Can the lines below, from the one that holds "At what coordinates should I click to accomplish: Click" to the very end, be echoed exactly, with both ends included and no pictures?

**PROVIDED MATERIAL**
======

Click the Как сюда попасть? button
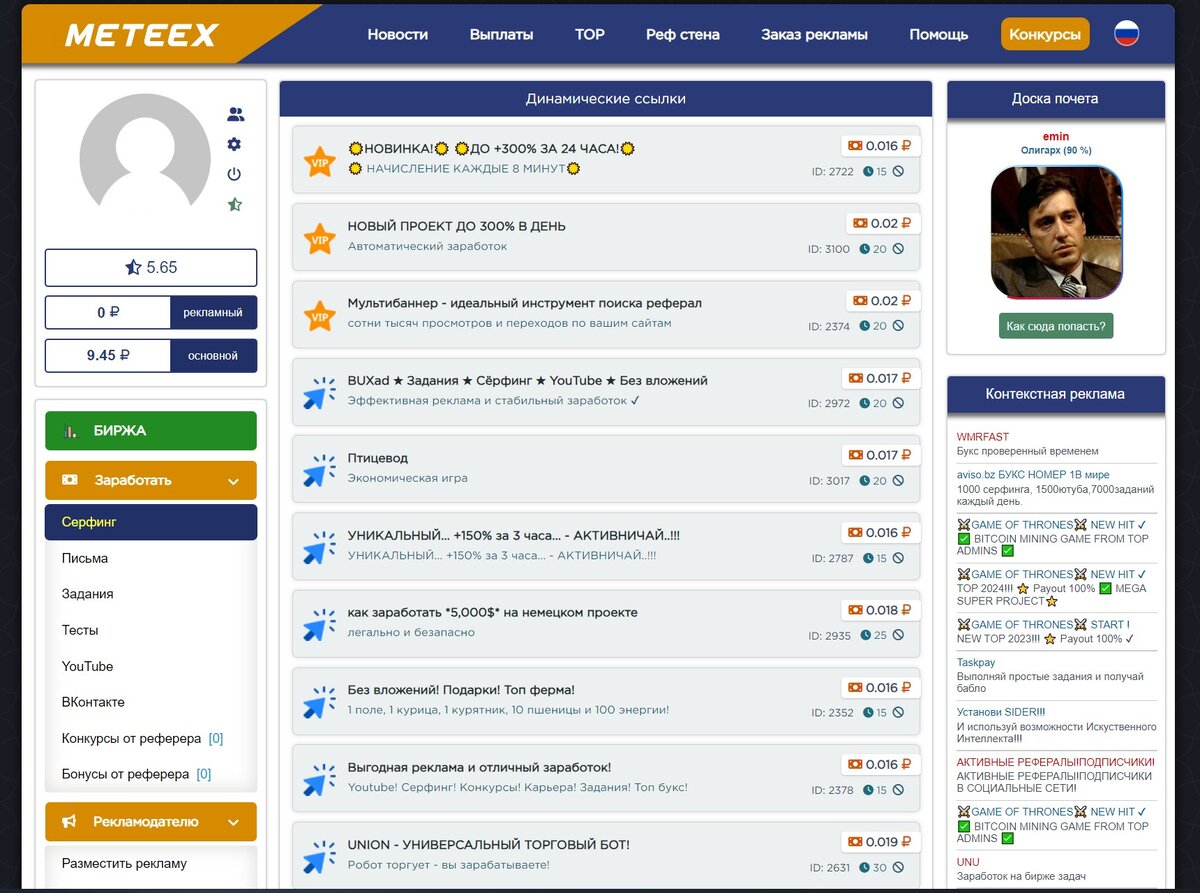Image resolution: width=1200 pixels, height=893 pixels. click(1056, 325)
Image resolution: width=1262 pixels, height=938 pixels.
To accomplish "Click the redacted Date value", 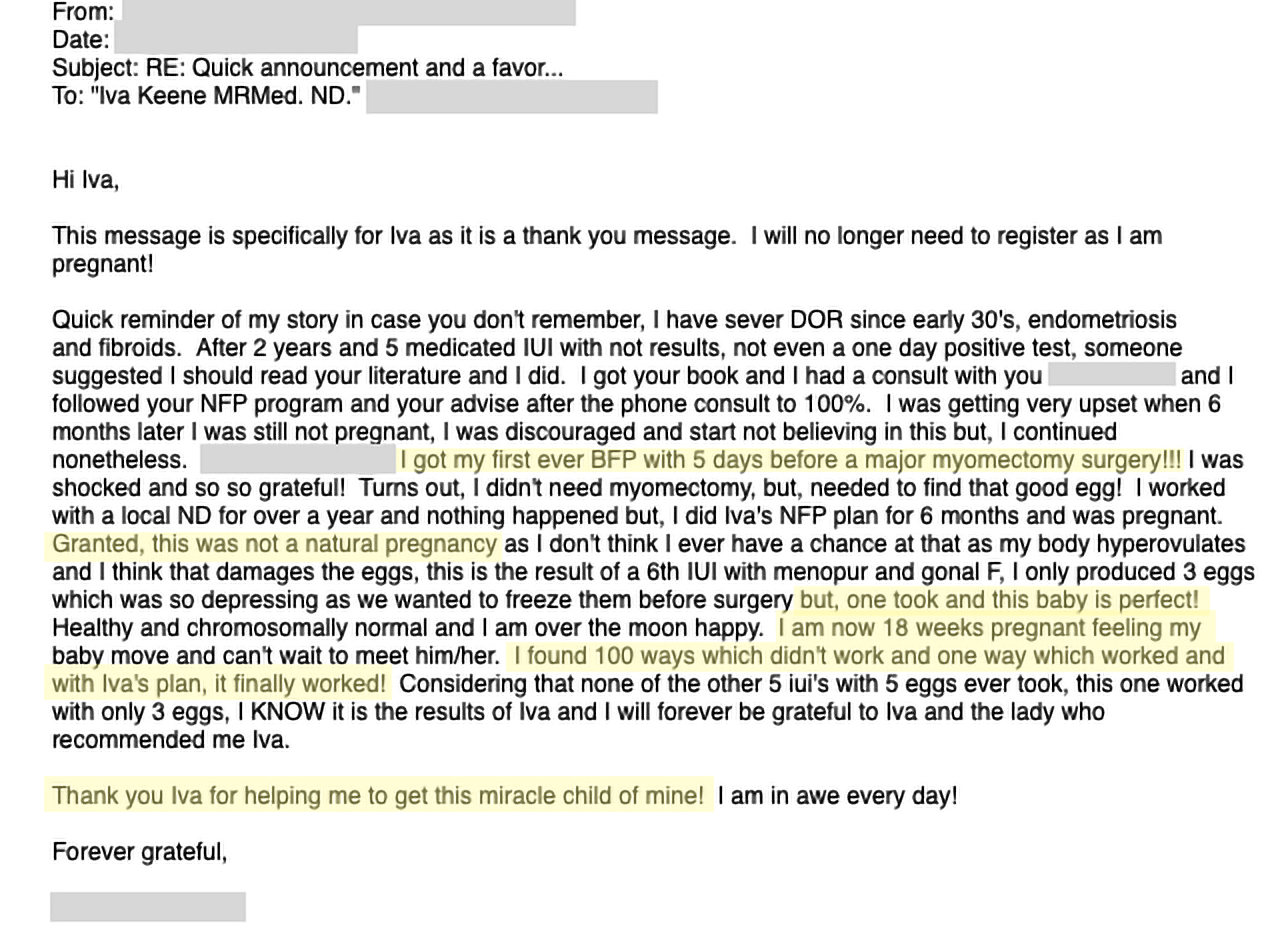I will [x=236, y=40].
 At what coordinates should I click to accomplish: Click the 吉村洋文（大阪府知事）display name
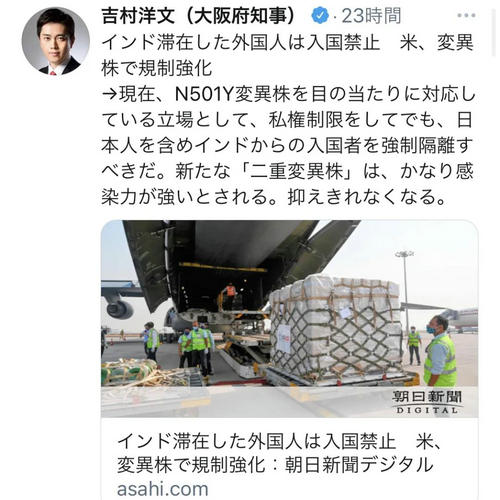coord(198,16)
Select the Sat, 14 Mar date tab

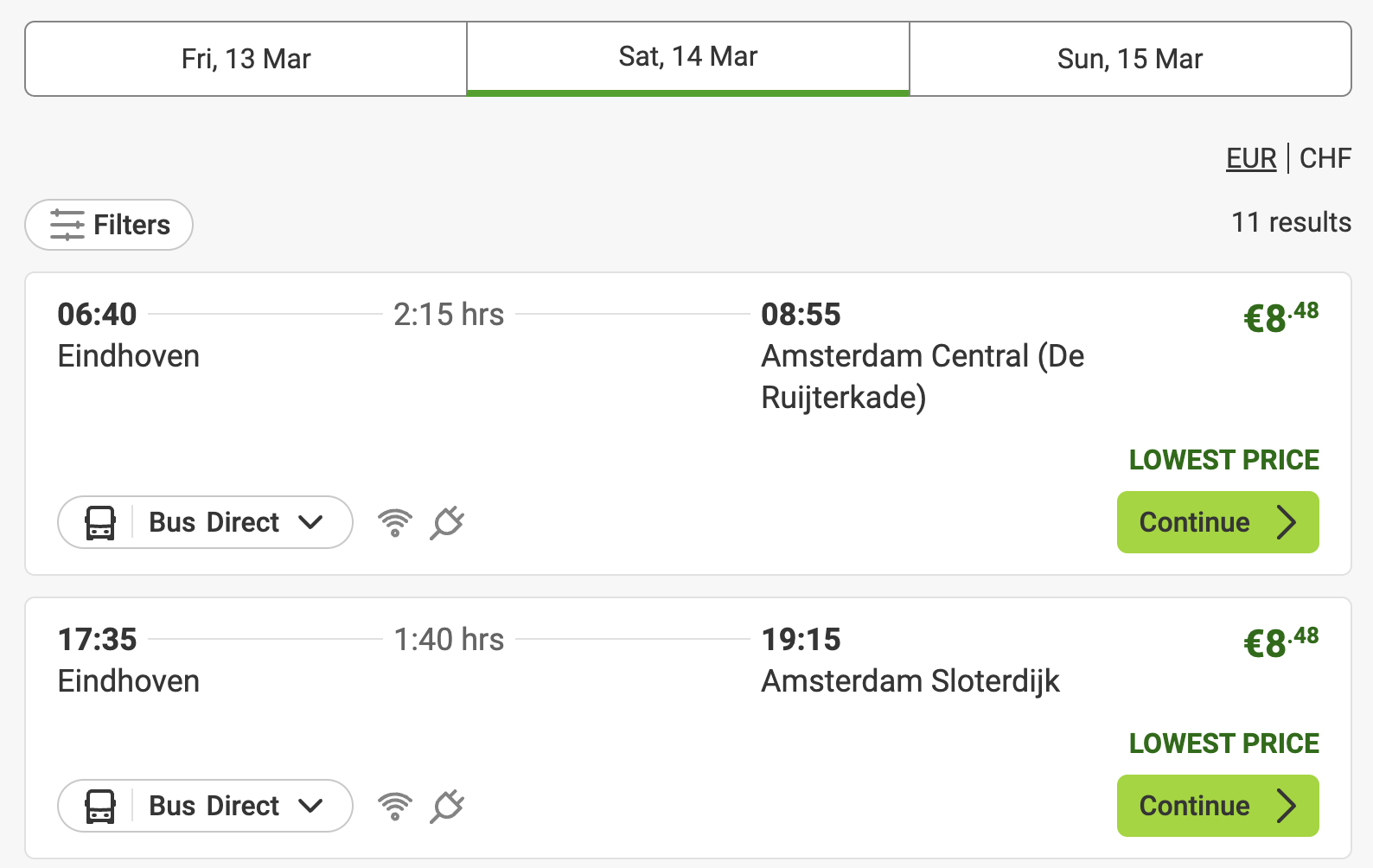(x=688, y=57)
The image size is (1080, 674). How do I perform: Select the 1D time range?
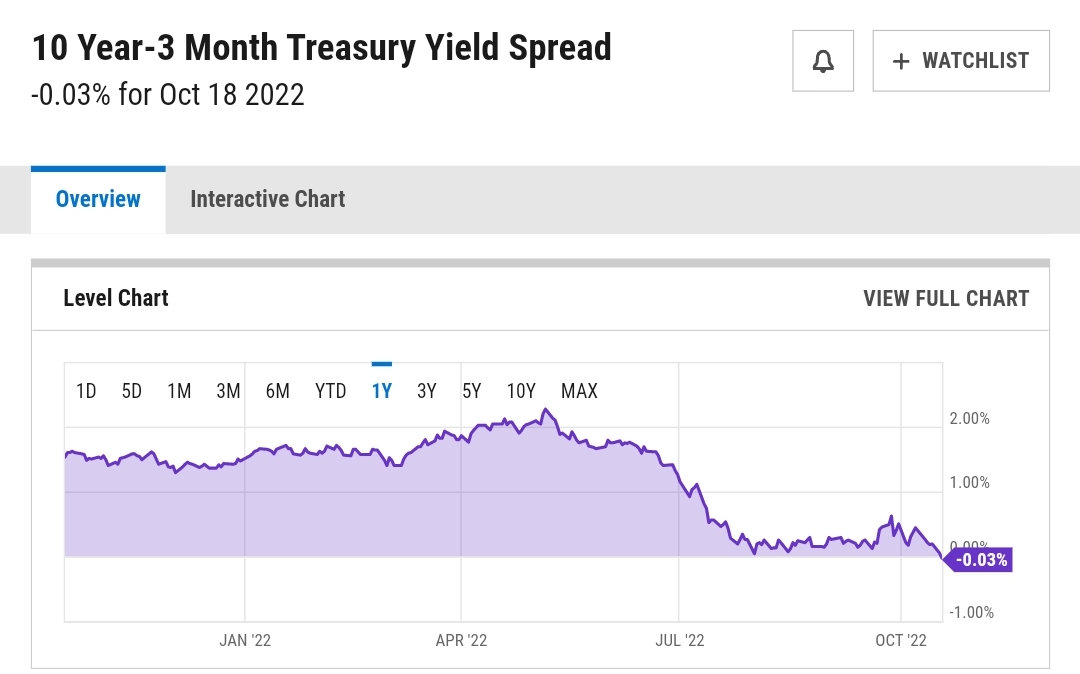pyautogui.click(x=86, y=391)
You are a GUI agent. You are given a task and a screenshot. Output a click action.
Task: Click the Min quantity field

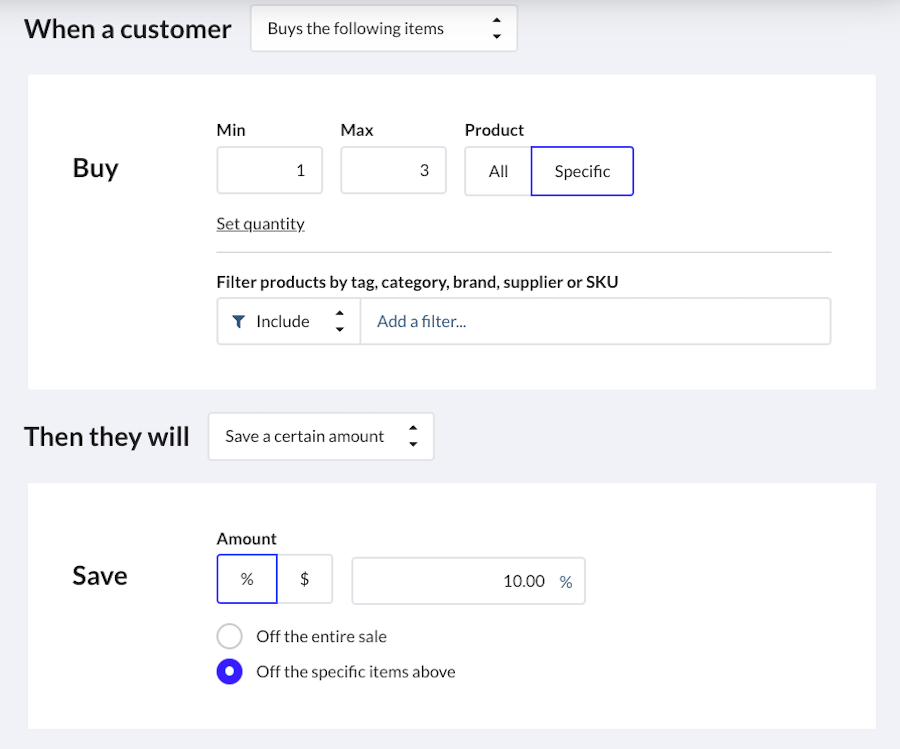pyautogui.click(x=269, y=171)
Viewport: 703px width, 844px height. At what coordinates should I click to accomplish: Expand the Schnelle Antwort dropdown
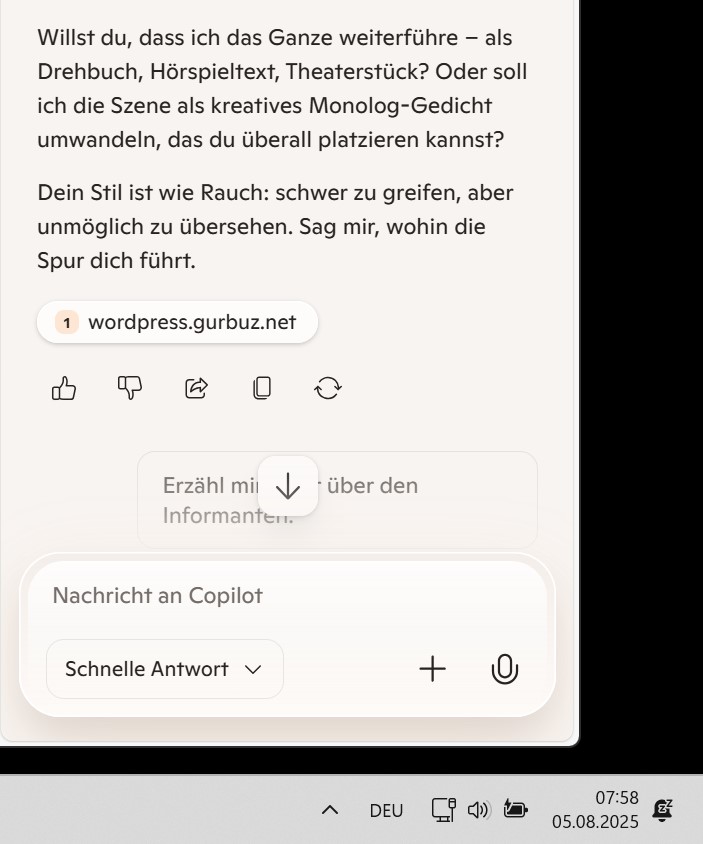click(x=165, y=669)
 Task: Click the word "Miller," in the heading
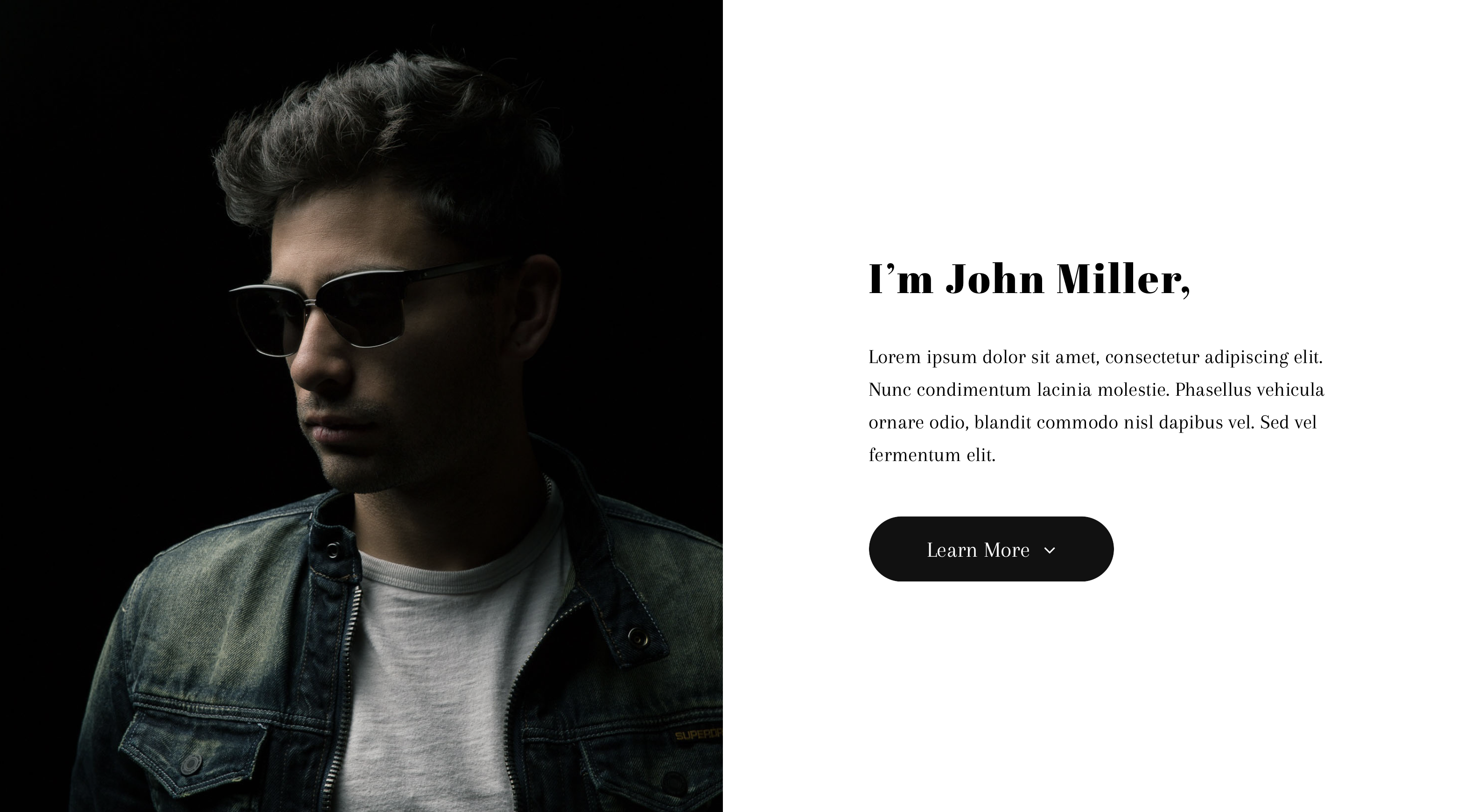pyautogui.click(x=1123, y=279)
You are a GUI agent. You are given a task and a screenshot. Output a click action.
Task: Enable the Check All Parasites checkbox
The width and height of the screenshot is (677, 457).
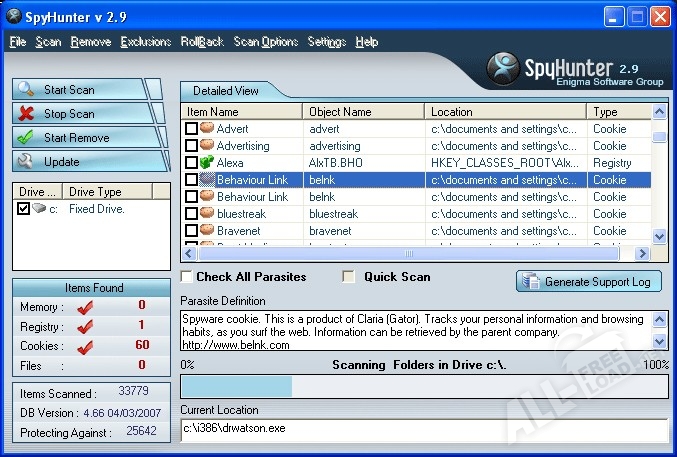tap(187, 277)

======

**WRITTEN RESPONSE**
 At what coordinates should I click to accomplish: Click the 吉村洋文（大阪府知事）display name
coord(198,16)
Select the Sat, 14 Mar date tab

(x=688, y=57)
The image size is (1080, 674). How do I perform: Select the 1D time range?
pyautogui.click(x=86, y=391)
You are a GUI agent. You are given a task and a screenshot. Output a click action.
Task: Click the Min quantity field

pyautogui.click(x=269, y=171)
Viewport: 703px width, 844px height. At what coordinates should I click to accomplish: Expand the Schnelle Antwort dropdown
click(x=165, y=669)
 Task: Click the word "Miller," in the heading
pyautogui.click(x=1123, y=279)
You are a GUI agent. You are given a task and a screenshot. Output a click action.
Task: Enable the Check All Parasites checkbox
The width and height of the screenshot is (677, 457).
tap(187, 277)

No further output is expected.